第14章 訪問者
「これだけは言っておこう」
目の前にいるのは沖矢昴。だが、コナンにはその奥に赤井の姿が重なって見えた。
「俺はカホほど好きになった女はいない。今でも、だ」
坊やならこの意味が分かるだろ?と沖矢、いや、赤井秀一は言った。
コナンの中で霧が晴れたように心がすっと軽くなった。
そうか、赤井さんは今でも…
コナンは軽く笑って顔をあげる。
「ごめんなさい、赤井さん。

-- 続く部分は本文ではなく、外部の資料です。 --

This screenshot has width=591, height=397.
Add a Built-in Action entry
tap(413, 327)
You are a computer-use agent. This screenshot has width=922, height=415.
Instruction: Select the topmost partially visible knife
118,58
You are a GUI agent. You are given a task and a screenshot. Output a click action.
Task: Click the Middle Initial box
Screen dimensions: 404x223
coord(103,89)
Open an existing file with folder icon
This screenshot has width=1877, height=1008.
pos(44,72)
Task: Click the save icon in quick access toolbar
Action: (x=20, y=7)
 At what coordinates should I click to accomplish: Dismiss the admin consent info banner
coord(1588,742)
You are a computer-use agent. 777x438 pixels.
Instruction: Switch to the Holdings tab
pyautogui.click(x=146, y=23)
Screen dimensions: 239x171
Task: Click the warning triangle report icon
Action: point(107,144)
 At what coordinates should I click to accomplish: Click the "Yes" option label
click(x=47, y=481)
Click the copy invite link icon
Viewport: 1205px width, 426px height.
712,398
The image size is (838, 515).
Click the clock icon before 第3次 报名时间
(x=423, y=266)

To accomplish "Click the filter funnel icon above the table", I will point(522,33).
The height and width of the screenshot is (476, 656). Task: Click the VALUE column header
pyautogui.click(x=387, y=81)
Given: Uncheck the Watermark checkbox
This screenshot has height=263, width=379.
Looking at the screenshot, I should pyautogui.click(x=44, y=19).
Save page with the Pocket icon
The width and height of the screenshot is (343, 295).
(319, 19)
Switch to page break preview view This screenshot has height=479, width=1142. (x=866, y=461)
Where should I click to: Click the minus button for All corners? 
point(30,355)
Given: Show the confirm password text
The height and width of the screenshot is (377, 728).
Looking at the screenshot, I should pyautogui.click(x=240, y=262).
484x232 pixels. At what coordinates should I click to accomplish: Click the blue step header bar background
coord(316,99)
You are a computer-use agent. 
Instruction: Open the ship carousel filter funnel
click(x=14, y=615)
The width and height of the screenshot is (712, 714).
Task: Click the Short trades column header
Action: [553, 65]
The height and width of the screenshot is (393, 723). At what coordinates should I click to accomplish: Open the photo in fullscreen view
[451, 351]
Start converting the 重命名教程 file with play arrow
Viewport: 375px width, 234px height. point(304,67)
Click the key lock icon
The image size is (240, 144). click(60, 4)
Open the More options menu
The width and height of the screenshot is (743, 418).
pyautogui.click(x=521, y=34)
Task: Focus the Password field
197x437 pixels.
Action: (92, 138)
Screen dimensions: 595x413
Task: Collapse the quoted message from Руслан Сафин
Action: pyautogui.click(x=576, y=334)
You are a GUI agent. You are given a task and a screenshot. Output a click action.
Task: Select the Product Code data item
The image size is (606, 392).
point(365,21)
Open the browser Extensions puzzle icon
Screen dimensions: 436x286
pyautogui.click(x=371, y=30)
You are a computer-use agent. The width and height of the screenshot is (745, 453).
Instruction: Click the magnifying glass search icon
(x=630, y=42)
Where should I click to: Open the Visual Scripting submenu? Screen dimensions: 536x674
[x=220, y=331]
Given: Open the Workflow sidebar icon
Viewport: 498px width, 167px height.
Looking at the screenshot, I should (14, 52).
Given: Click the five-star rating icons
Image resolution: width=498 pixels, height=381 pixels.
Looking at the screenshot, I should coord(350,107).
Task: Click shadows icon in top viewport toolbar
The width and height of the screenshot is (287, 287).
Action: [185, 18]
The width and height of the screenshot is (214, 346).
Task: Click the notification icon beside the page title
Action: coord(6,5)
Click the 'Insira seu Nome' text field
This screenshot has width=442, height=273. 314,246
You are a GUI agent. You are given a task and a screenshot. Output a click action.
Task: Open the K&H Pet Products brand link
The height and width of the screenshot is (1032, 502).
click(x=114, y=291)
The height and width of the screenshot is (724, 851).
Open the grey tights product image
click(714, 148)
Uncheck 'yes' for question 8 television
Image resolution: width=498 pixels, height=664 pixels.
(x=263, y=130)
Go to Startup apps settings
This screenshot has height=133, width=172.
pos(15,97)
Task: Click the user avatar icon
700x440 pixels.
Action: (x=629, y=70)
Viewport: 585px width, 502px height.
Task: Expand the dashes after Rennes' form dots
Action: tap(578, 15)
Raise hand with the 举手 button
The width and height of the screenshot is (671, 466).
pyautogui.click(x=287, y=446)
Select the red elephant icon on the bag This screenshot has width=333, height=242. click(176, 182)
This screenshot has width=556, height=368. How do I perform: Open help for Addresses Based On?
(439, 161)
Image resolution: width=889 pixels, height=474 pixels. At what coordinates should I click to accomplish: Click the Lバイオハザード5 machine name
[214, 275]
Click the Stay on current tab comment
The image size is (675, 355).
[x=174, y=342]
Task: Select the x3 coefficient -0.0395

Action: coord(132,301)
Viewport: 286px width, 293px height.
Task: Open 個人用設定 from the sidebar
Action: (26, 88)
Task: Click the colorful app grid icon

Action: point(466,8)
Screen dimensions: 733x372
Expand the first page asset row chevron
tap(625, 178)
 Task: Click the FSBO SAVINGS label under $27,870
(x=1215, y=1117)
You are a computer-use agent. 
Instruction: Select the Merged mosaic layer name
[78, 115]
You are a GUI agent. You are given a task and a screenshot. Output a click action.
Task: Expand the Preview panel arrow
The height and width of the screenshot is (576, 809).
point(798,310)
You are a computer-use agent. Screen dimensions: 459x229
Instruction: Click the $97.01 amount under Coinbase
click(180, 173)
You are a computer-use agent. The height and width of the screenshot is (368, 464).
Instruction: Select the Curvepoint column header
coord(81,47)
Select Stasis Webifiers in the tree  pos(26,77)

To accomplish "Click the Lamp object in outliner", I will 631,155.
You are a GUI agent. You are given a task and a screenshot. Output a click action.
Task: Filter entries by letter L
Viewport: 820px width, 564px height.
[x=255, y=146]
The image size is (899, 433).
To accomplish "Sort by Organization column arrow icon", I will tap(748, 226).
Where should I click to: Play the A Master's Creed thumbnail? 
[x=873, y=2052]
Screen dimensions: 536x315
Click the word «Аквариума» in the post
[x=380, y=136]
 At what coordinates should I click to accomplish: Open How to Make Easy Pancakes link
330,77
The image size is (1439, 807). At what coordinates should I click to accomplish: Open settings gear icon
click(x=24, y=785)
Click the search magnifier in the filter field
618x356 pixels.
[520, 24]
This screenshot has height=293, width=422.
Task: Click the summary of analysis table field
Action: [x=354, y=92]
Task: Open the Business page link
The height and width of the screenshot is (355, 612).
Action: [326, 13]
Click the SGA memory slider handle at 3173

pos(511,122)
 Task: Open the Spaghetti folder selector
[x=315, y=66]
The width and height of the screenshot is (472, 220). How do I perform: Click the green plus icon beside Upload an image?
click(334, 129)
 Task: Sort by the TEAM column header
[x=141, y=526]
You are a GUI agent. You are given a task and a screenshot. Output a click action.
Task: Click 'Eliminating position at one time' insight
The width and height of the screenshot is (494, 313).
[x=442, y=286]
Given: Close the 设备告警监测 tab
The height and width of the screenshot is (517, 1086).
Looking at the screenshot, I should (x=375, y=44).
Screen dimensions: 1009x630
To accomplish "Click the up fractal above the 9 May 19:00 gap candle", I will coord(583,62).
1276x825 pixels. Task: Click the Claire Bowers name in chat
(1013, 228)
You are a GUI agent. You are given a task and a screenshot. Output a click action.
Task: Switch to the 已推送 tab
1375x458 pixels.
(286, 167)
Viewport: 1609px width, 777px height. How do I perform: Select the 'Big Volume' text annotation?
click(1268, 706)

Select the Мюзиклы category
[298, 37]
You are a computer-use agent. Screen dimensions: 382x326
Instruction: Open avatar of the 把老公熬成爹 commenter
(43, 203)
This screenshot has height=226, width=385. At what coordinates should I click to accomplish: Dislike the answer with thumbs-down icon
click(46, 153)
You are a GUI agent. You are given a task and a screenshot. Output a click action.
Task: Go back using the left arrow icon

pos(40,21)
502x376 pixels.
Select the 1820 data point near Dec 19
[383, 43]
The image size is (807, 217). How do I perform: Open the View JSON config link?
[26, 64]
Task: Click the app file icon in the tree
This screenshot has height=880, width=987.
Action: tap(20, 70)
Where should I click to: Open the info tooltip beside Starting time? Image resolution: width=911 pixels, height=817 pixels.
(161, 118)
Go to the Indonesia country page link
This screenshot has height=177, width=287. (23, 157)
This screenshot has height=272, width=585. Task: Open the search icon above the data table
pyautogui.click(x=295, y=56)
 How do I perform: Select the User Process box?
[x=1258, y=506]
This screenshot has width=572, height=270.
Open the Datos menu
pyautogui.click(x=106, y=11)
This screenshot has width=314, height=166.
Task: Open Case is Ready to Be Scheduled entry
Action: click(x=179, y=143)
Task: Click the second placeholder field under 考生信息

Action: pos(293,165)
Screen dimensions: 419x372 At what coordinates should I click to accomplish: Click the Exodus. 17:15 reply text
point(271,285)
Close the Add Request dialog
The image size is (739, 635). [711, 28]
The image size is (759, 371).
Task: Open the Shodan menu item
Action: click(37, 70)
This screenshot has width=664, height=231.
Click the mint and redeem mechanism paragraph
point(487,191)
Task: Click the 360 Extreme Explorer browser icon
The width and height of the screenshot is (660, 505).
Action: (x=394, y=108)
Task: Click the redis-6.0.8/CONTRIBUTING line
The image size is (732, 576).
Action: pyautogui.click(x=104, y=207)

ボク勘違いしてたよ」
「いや、俺も坊やにちゃんと言ってなかったしな」
赤井もフッと笑ってコナンを見下ろした。
「カホさんとは…組織に入るのが理由で別れたの?」
「ああ、彼女を巻き込む訳にはいかないし、彼女がいて別の女と付き合うなんて出来ないからな」
赤井はカホと別れた時のことを思い出す。
ひどく最低で、彼女を傷つけた。
もっと他に言い方が無かったのか、と今でも思うがあの時は自分と完全に縁を切って欲しかった。
俺という存在が彼女の中から消えるぐらいに。
それは自分の本音ではないが
赤井が黙っている一方でコナンもまた考えていた。
赤井さんはまだカホさんのことが好きで、今もその気持ちは変わっていない。
それならカホさんは?
カホさんはまだ赤井さんのことが好きなのだろうか
その問にはっきり頷けないのは俺の中で一人の男の姿がちらついているからだ。
安室透
別の名をバーボン
彼らの接点が何なのか、それは想像もできないし二人はただの知り合いのようにも見える。
でもなんなんだ。
二人のあの空気は。
知り合いにしては二人のお互いを見る目は周りと違うものがある。
カホさんは安室さんを少し悲しそうに見ている。
安室さんは、なんだか、愛おしそうな目で彼女を見ている。
もしかして、カホさんは…
いや、でもそうだとしたら
それは、いいと言えるのだろうか
人の恋愛なんて口を出すことではないが、相手はあの黒の組織の一員。
もし安室さんがカホさんの気持ちに気づいていたら、彼女を都合のいいように扱うかもしれない。
もし彼の周りにそんな存在がいたら、恐らく他の組織のメンバーにも目をつけられる。
そしたら彼女は危険に晒される。
コナンはまだ憶測でしかないこの考えを真に受け入れられなかった。